▸ **BRIEF**: For each line below that contains the string "toolbar", copy that line.

Dataset excerpts
■ ■ ■ ■ ■ ■ ■
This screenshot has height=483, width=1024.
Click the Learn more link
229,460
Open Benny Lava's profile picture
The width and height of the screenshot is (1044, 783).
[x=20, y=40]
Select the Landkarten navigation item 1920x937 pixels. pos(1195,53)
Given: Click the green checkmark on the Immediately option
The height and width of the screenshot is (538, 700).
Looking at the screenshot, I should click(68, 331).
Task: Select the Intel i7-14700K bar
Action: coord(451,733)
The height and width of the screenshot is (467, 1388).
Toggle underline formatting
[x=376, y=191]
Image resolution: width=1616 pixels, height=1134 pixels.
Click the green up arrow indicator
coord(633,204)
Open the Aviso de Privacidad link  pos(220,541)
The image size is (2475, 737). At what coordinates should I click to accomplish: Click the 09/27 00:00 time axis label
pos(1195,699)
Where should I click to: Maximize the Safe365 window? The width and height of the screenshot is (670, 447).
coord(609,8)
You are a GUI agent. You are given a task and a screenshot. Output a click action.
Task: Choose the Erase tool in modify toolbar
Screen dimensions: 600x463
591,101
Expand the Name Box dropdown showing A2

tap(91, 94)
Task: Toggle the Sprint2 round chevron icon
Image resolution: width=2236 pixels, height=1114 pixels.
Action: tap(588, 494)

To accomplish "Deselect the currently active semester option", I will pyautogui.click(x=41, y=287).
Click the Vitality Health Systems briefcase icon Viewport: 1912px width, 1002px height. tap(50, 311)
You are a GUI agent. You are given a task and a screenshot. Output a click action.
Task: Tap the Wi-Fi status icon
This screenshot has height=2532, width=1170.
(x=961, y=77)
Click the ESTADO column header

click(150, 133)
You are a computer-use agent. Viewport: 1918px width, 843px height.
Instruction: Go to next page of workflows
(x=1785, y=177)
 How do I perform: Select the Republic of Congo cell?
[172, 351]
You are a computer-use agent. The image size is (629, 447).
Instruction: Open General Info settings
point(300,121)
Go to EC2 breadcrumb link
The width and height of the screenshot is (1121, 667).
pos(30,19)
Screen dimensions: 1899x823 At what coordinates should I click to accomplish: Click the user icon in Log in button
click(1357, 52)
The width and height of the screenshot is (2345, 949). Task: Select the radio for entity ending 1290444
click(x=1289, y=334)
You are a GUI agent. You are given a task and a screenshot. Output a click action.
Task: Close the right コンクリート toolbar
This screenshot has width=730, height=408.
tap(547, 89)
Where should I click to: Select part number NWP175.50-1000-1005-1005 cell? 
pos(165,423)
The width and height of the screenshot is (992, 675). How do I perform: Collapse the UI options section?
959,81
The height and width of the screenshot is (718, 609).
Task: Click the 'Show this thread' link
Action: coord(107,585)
■ ■ ■ ■ ■ ■ ■
▸ **EXERCISE OUTPUT**:
Task: Choose the Erase tool in modify toolbar
Task: Close the right コンクリート toolbar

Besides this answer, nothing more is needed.